• **Page excerpt**
Albert J. Kizer was charged and convicted of the crime of robbery, a Class C felony. 1 He was sentenced to the Indiana Department of Corrections for a period of five years.

On appeal, Kizer raises four issues for our review:

(1) Did the trial court err in allowing into evidence the identification testimony of two witnesses for the State?

(2) Is the evidence sufficient to support the trial court's judgment?

(3) Was it error to allow the investigating officer to remain in the courtroom although a separation of witnesses had been ordered?

(4) Was Kizer's incriminating statement rendered inadmissible due to an illegal arrest and promises of leniency by police?

We affirm.

The following facts are relevant to our disposition of the case. On the morning of November 28, 1977, Patricia (Ryan) Northrup was robbed while in her home with her young daughter. Shortly before the robbery occurred, Kay Gastright, a neighbor of Mrs. Northrup, had talked with a man on her front porch and had later seen him in a nearby alley. On December 15, 1977, the police visited the Northrup home to show Mrs. Northrup and Ms. Gastright eight photographs of black males. The photographs generally resembled the man described by both women. Both women separately identified Kizer as the man they had seen that morning in November.

• **What is asked**
a: According to the robbery appeal excerpt, how long was Kizer's sentence?
b: Repeat the stretch of the robbery appeal excerpt from "(1) Did the" through "leniency by police?", word for word.
c: Carry on the robbery appeal excerpt from the point where it stops.

• **Data lines**
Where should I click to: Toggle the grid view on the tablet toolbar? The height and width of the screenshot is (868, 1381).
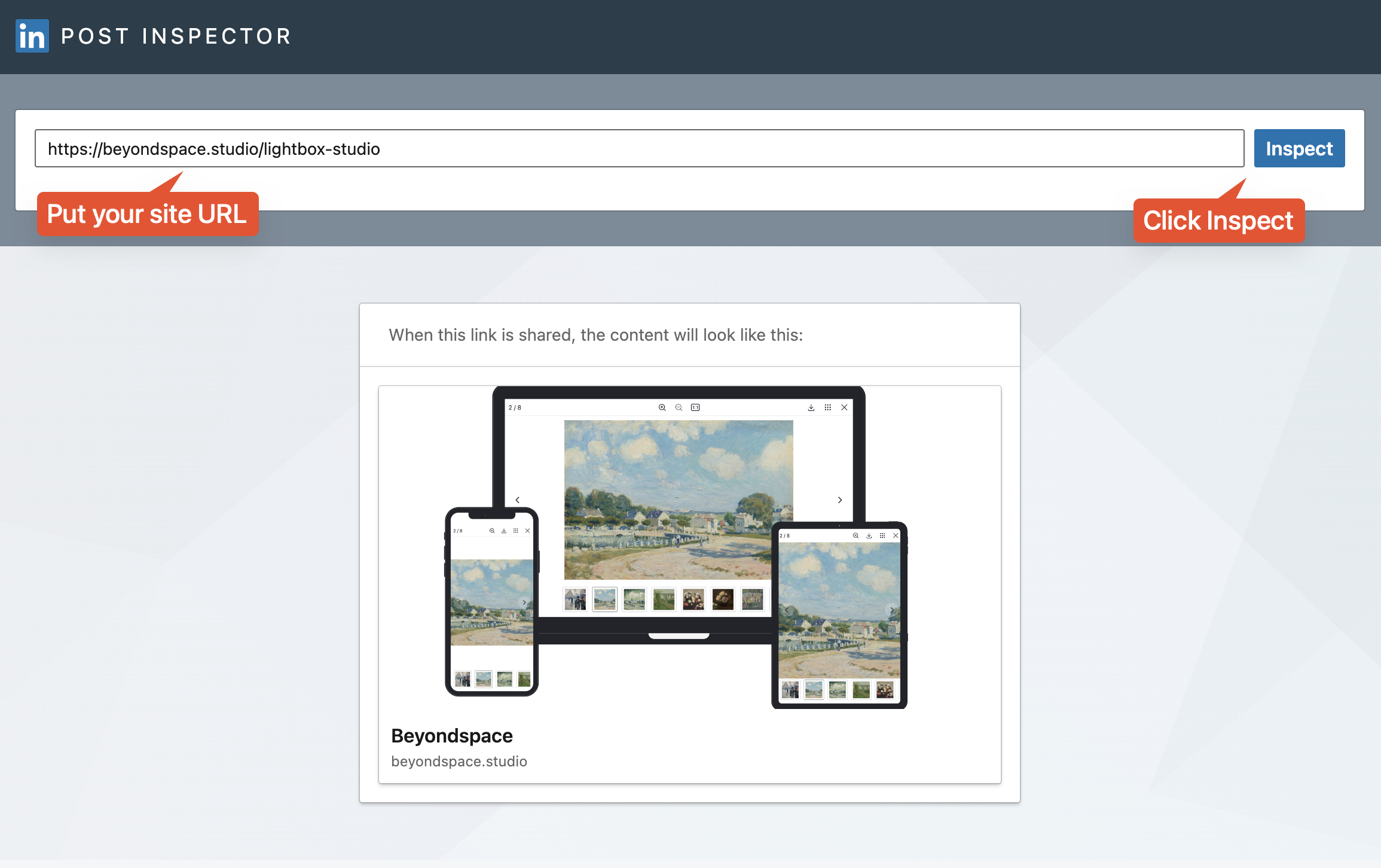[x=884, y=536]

• **Per-task outputs**
a: Five years, to be served in the Indiana Department of Corrections.

b:
(1) Did the trial court err in allowing into evidence the identification testimony of two witnesses for the State?

(2) Is the evidence sufficient to support the trial court's judgment?

(3) Was it error to allow the investigating officer to remain in the courtroom although a separation of witnesses had been ordered?

(4) Was Kizer's incriminating statement rendered inadmissible due to an illegal arrest and promises of leniency by police?

c:
Kizer was arrested on December 15, 1977 and taken to the police station. After being advised of his rights, he stated that he understood them and signed an Advice of Rights form and a Waiver of Rights provision. Kizer then gave a statement to police which implicated him in the robbery of Mrs. Northrup.

Kizer contends that the trial court erred when it allowed Mrs. Northrup and Ms. Gastright to identify him in court after the police used an allegedly suggestive pre-trial photographic display.

Suppression of identification evidence is necessary only when the pre-trial procedure utilized is unnecessarily suggestive. Whitt v. State (1977), 266 Ind. 211, 361 N.E.2d 913. Our Supreme Court in Popplewell v. State (1978), Ind., 381 N.E.2d 79, 81 stated that:

"(C)onvictions based on eyewitness identification at trial following a pre-trial identification by photograph will be set aside on that ground only if the photographic identification procedure was so impermissibly suggestive as to give rise to a very substantial likelihood of irreparable misidentification."

To determine whether a pre-trial identification procedure has been conducted in an impermissibly suggestive manner, we look to the "totality of the circumstances." Hill v. State (1977), Ind., 370 N.E.2d 889.

There is scant evidence in the record to indicate that the photographic display, presented to Mrs. Northrup and Ms. Gastright on December 15, was impermissibly suggestive. The women were separated and each was shown eight photographs of black males. The photographs were similar to the description of the man seen by both women. When the pictures were presented to the two women, the police merely asked them to examine the photographs. They did not indicate that Kizer was one of the men pictured, nor did they indicate that one of the pictures should be selected. We conclude that the photographic identification procedure was not impermissibly suggestive.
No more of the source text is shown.